Ce dernier appuya plus fortement sur la blessure, provoquant un étouffement de douleur à la jeune femme qui resta clouée au siège face à cette mauvaise blague.
- J'ai horreur qu'on me donne des ordres ! Se justifia-t-il alors en voyant le regard noir de sa patiente.
De manière rapide, il retira ses gants chirurgicaux tachés de sang et se dirigea vers un petit placard. De là, il en sortit deux petits flacons ainsi que deux seringues et du fil et une aiguille.
- Rien de vital n'a été touché et la balle est ressortie, lui signala-t-il en revenant vers elle.
- C'est une chance, constata l'israélienne.
- La chance n'a rien à voir là dedans ! Si Steeve avait voulu vous « abimer », croyez-moi, il l'aurait fait !
La jeune femme resta un instant interloquée.
- Parce que vous pensez qu'il a fait quoi ? Interrogea-t-elle oubliant presque la douleur qu'elle ressentait.
- Il vous a testé ! Et vous feriez mieux de vous habituer tout de suite à ce genre de test car vos nerfs seront mis à rude épreuve durant les prochaines semaines !
- C'est un hobby de faire souffrir les gens ? Demanda l'israélienne sarcastique.
Le visage toujours sans émotion de Nigel se tourna dans sa direction alors qu'il venait de remplir les deux seringues avec le contenu des flacons.
- Qui a dit que vous souffrirez encore ? Si vous faites ce que qu'on dit comme on vous le dit, alors il ne vous arrivera rien ! En revanche, si vous refusez d'obéir alors oui nous nous verrons souvent !
Ziva ne répondit rien. Et pour cause, elle ne savait quoi répondre. La fatigue suite à la perte de sang commençait à se faire sentir et elle n'avait pas envie de poursuivre une conversation telle que celle-ci.

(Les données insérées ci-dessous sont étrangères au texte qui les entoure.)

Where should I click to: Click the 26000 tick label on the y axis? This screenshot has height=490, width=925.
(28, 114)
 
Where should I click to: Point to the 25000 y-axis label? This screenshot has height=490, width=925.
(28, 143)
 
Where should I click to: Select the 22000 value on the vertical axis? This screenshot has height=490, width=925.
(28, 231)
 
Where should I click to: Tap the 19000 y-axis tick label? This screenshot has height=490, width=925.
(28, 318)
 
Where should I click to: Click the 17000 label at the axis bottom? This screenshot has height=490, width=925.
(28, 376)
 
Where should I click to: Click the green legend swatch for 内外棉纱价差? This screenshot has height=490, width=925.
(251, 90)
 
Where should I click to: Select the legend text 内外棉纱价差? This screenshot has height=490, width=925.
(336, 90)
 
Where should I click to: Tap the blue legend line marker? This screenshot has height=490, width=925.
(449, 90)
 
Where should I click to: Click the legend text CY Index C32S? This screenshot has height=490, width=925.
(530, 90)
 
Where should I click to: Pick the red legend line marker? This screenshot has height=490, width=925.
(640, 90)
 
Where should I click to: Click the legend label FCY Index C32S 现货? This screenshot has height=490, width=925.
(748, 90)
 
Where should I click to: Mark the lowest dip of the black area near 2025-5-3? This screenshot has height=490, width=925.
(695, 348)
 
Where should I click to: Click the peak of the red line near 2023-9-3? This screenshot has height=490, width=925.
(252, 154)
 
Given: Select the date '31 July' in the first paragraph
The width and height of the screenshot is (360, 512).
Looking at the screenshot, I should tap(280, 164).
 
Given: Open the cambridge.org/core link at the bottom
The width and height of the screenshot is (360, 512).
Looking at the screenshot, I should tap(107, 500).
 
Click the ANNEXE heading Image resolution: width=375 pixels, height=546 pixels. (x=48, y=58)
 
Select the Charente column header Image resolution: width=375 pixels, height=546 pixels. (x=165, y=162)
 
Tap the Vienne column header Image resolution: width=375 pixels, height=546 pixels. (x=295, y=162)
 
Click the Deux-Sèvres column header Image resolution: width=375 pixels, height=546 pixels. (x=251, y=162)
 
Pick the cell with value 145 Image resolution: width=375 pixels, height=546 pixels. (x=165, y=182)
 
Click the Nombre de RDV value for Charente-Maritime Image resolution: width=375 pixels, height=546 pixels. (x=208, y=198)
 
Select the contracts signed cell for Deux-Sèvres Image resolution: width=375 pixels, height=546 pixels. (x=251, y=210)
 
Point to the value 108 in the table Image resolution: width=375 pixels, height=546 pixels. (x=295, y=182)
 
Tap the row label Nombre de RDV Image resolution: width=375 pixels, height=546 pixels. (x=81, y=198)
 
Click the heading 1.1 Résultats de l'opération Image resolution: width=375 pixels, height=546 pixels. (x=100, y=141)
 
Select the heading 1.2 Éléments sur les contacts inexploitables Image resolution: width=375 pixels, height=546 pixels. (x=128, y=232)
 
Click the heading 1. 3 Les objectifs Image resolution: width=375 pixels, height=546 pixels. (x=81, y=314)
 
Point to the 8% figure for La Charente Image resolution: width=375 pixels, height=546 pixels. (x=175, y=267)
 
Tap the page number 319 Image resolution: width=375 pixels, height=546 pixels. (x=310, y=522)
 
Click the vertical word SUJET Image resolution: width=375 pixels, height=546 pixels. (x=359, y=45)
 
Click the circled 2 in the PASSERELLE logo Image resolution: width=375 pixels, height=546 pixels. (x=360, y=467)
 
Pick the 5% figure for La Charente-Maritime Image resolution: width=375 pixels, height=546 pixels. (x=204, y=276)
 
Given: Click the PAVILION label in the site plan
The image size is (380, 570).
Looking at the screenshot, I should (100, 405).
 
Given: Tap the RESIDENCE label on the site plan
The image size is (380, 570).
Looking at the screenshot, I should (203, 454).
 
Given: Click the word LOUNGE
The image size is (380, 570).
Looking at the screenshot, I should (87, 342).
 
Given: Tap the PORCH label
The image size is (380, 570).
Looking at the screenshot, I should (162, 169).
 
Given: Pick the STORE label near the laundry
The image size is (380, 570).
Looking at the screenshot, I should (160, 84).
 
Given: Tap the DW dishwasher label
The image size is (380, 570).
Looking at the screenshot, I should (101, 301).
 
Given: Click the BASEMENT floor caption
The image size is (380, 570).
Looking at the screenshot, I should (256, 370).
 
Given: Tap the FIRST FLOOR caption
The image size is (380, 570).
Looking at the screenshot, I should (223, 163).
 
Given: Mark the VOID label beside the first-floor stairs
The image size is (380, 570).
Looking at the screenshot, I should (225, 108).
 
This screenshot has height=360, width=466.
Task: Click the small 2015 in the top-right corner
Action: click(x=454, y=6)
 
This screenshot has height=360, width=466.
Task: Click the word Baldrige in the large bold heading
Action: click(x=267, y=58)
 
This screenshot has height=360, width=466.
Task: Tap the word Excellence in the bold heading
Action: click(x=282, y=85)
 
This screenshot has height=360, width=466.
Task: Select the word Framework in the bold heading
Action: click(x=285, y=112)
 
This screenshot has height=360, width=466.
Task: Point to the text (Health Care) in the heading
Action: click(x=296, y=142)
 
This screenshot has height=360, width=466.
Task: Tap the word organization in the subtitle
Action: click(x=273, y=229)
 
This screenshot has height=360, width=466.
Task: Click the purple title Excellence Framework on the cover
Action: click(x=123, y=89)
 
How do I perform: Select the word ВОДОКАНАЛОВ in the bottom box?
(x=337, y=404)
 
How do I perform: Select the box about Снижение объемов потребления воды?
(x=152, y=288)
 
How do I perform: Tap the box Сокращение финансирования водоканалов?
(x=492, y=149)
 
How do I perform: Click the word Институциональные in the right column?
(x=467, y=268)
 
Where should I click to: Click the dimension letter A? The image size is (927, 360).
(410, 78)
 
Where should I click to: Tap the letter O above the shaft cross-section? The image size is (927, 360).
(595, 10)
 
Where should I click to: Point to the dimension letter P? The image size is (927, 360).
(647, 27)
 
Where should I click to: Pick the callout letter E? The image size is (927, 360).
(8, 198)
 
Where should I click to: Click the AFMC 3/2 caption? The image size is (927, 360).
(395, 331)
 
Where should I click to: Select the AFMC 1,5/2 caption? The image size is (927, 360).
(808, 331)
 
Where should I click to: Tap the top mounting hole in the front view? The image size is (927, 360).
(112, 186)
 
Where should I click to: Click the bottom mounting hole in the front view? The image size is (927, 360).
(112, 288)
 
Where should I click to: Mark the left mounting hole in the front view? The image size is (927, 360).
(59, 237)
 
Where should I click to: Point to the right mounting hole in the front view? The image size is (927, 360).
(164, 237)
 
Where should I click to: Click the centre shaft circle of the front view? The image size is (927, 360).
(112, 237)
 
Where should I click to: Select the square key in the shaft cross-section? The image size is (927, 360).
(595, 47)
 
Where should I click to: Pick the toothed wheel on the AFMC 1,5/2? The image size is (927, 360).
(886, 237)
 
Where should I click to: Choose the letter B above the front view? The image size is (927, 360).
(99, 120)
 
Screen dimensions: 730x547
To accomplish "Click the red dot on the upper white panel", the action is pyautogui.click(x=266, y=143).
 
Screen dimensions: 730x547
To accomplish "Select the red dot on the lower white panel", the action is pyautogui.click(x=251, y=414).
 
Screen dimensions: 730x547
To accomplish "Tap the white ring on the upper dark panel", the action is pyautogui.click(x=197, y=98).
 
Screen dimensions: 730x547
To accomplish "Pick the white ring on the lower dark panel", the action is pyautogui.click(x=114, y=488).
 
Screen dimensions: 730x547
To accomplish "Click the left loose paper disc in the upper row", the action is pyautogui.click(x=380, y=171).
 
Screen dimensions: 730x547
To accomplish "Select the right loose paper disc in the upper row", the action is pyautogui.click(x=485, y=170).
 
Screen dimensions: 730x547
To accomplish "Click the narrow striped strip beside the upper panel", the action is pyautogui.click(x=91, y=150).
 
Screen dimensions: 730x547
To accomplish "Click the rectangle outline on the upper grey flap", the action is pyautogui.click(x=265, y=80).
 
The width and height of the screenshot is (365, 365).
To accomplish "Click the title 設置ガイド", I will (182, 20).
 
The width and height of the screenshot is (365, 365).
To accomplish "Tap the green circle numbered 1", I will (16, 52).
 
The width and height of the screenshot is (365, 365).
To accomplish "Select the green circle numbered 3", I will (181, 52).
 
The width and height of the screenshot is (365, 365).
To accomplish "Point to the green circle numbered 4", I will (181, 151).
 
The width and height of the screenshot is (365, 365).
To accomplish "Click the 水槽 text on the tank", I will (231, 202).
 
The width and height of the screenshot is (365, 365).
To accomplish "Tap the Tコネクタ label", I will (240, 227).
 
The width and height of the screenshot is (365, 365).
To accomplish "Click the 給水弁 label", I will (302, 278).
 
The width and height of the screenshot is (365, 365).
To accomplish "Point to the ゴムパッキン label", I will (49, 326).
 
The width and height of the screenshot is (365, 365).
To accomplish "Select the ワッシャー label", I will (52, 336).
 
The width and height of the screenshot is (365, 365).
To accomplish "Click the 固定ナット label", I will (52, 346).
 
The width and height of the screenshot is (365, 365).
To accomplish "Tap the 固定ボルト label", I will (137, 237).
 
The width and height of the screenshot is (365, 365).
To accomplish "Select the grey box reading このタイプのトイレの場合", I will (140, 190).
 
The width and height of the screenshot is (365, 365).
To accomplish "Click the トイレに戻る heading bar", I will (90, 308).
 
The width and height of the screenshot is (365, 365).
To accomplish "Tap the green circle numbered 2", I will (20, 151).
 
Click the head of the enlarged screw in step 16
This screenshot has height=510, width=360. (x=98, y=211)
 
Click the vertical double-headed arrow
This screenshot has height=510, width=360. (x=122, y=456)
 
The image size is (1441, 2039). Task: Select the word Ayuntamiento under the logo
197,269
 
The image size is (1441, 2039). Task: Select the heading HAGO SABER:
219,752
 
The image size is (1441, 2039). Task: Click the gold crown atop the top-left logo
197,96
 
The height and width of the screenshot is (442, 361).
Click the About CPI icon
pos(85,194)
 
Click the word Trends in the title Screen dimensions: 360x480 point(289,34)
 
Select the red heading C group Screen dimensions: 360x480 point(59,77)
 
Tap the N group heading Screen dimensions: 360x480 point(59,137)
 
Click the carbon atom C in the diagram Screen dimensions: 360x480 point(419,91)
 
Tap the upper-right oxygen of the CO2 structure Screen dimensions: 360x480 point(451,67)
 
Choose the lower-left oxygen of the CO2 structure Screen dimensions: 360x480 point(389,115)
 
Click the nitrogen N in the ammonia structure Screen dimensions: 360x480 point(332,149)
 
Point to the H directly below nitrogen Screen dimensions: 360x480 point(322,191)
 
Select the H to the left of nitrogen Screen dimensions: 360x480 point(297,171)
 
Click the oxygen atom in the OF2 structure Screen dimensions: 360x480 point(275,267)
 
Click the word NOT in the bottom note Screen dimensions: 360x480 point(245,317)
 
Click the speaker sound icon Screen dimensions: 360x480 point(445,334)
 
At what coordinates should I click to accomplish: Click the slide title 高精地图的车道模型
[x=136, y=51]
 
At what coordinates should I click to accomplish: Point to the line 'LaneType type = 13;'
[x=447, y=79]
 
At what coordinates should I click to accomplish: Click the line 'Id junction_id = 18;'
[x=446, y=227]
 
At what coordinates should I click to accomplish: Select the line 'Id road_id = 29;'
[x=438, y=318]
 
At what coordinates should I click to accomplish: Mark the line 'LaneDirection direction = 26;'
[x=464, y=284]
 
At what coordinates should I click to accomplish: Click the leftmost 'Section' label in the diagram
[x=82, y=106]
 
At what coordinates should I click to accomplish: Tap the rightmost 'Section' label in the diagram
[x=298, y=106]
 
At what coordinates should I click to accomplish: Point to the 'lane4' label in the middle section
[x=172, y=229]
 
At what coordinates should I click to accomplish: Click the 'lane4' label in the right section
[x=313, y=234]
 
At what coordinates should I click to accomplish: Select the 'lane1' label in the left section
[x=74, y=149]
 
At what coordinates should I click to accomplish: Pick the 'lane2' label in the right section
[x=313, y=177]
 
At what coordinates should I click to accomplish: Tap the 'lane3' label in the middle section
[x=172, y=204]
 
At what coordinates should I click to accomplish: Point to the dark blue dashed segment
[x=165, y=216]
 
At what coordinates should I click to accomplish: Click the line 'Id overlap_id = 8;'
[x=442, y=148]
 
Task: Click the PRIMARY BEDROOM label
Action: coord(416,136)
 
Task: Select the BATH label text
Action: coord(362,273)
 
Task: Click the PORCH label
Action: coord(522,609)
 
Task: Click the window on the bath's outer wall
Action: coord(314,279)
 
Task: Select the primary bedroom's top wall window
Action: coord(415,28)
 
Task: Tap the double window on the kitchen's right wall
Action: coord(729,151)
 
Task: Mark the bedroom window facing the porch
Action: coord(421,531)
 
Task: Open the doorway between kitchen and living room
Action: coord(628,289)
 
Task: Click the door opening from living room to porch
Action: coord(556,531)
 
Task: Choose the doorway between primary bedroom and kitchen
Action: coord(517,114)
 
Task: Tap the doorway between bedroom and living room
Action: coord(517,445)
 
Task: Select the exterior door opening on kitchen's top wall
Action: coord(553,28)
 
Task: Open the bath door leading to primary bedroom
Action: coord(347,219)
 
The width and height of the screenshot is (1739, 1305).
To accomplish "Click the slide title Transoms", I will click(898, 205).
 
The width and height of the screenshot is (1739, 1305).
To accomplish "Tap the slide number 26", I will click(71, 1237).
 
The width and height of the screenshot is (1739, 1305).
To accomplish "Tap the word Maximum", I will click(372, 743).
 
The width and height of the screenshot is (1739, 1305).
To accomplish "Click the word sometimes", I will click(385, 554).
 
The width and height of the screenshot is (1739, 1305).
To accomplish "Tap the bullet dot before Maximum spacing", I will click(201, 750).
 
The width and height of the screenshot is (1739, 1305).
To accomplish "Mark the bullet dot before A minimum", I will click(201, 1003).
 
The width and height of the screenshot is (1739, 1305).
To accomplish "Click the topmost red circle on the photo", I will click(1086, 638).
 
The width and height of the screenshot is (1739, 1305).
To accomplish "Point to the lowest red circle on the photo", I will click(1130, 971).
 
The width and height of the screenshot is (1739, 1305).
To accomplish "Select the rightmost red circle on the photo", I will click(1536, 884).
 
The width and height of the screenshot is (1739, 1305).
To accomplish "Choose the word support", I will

- Un petit somme vous fera le plus grand bien, déclara alors le médecin en voyant ses yeux lutter pour rester ouverts.
Il franchit les quelques pas qui le séparaient du fauteuil et s'apprêta à administrer une des seringues quand la main de l'israélienne le stoppa faiblement.
- Vous préférez rester consciente pendant que je finis de vous soigner ? Ironisa-t-il en la repoussant gentiment.
Ziva n'eut pas le temps de dire que oui elle préférerait, qu'elle sentit un léger picotement et une sensation beaucoup plus forte de sommeil la gagner. Étrangement, elle souffla intérieurement de soulagement. Certes, elle n'avait pas confiance en cet homme mais le fait de savoir que quand elle se réveillera, sa blessure serait guérie, la réconfortait.